Over 57,000 tech workers have been laid off across 185 companies in 2026, with AI-driven restructuring now accounting for one in six cuts.
The LA Times frames the cuts as a 'Silicon Valley shakeout' driven by AI automation and post-pandemic headcount correction.
X threads track the layoff numbers in real time, with many arguing AI is replacing the very workers who built the tools now replacing them.
The number, as of this writing, is 57,606. That is how many technology workers have lost their jobs in 2026, across 185 companies, according to the layoff tracker TrueUp. The figure has been climbing steadily since January, when 39,000 cuts were logged in the first six weeks alone — a pace that, if sustained, would exceed last year's 245,000 total. The pace has not slowed. [1]
What distinguishes the 2026 layoffs from their 2023 and 2024 predecessors is the stated rationale. In the earlier rounds, companies blamed pandemic-era overhiring — a plausible explanation for workforces that had doubled or tripled during the remote-work surge. By 2026, the justification has shifted. More than 9,200 of this year's cuts have been explicitly linked to AI and automation, according to TrueUp's categorization. That is roughly one in six. [1]
Block's February announcement was the starkest example. Jack Dorsey's fintech company eliminated more than 4,000 positions — approximately half its workforce — with leadership citing a need to "move faster with AI." The language was notable for its directness. Previous rounds of layoffs dressed up the same decision in euphemism: "organizational realignment," "efficiency measures," "right-sizing." Block said it was replacing human workers with artificial intelligence and did not pretend otherwise. [2]
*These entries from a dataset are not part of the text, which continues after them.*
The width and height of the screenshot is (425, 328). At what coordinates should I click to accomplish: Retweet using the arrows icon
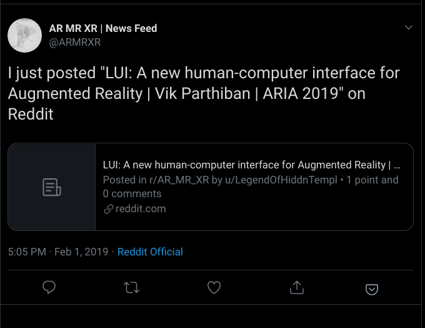pos(131,287)
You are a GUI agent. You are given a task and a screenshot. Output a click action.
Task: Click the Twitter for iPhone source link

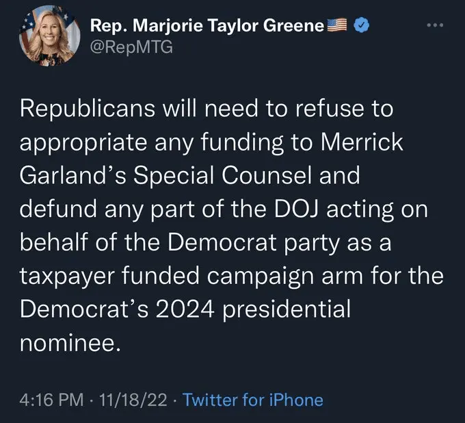tap(253, 400)
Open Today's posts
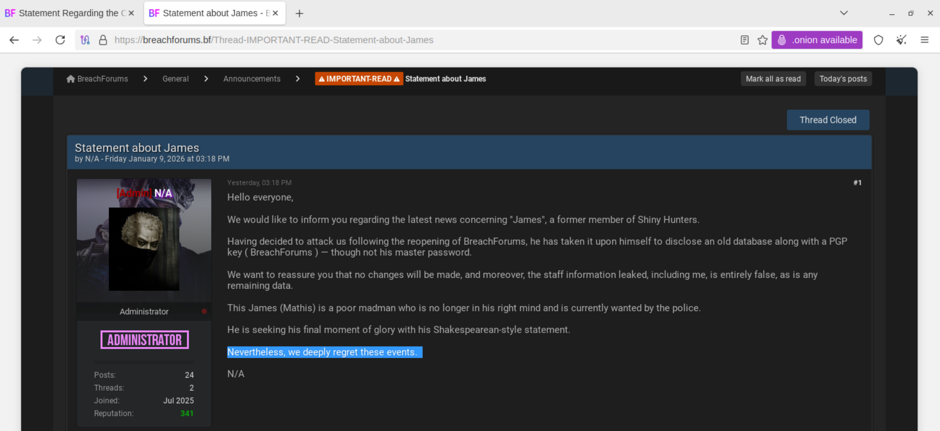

The geographic concentration tells its own story. Seattle and San Francisco remain the hardest hit, with both metro areas accounting for a disproportionate share of the layoffs relative to their share of the national tech workforce. These cities built their economies around the very companies now shedding headcount. The secondary effects — on commercial real estate, local tax revenue, the service economies that exist to feed and house and transport tech workers — are accumulating in ways that municipal budgets will feel for years. [2]
The industry's paradox deepens by the week. OpenAI announced Saturday that it plans to nearly double its headcount to 8,000 by year's end. Anthropic is hiring aggressively. The companies building the AI that replaces workers are themselves hiring at furious rates. The net effect is a redistribution of labor within tech — away from mid-level roles in mature companies and toward specialized positions at AI firms — rather than a net reduction. But the workers being hired at OpenAI are not, for the most part, the workers being laid off at Block. The skills, the compensation, and the locations do not match. [1]
The broader pattern is one the technology industry has produced before but never at this speed: a rapid shift in which the value of certain human capabilities declines while the demand for others explodes, and the transition period is measured in months rather than decades. Previous technology shifts — the move from mainframes to PCs, from desktops to mobile — created displacement that unfolded over years. AI-driven restructuring operates on quarterly earnings cycles. A company can announce an AI strategy and begin layoffs in the same press release.
Fifty-seven thousand is a number that fits in a headline. It does not fit in a unemployment office.